Erik wrote: I'm by no means an expert in the area, but my understanding from reading about it is that it's a time consuming process to make the specific material needed for a bomb. And there's really no point in making that specific material unless you are going to use it in a bomb, so it's pretty difficult to make it without monitoring organizations finding out about it, but fortunately, the so-called "monitoring" is largely a joke, as the amount of unaccounted-for material (tons and tons) within any one reactor is probably enough to make an arsenal's worth of nuclear weapons, and has been since before the monitoring agencies first existed.
FIFY

And BTW, you act as though nations are like virgins, and never thought of this 20, 30, 40 years ago, and would therefore have to start the entire process from scratch tomorrow.
Somehow.

If anyone thinks the nations I mentioned are really that naïve, I have a bridge for sale too.

Neither the Swiss or Swedes are covered by the NATO umbrella, and both take their national neutrality rather seriously.

For a lesson in how long countries can keep secrets when they really want to, bear in mind that it was something like decades after WWII when the surviving members of the German and Japanese command staff learned that the Allies had broken much of their wartime codes, and were reading their mail in real time.
They were uniformly shocked and astonished.

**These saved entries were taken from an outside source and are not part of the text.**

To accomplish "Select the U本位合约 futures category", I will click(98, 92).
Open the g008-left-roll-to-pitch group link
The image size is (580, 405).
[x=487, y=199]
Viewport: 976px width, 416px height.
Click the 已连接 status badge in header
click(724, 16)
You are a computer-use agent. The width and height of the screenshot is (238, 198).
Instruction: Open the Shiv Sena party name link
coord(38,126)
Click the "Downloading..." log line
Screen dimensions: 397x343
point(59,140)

We still don't know what happened to hundreds of Allied aircrew known to have crashed or bailed out over Soviet-controlled territory during WWII, who never made it back home. And it's only been in the last few years that it's been revealed that the loss of the USS Scorpion in 1968 was nearly certainly a Soviet ambush, which they and we both knew about, but remained unacknowledged some 40 years later.

A few countries hedging their bets and stashing a small nuke stockpile doesn't even rise to the level of mild surprise.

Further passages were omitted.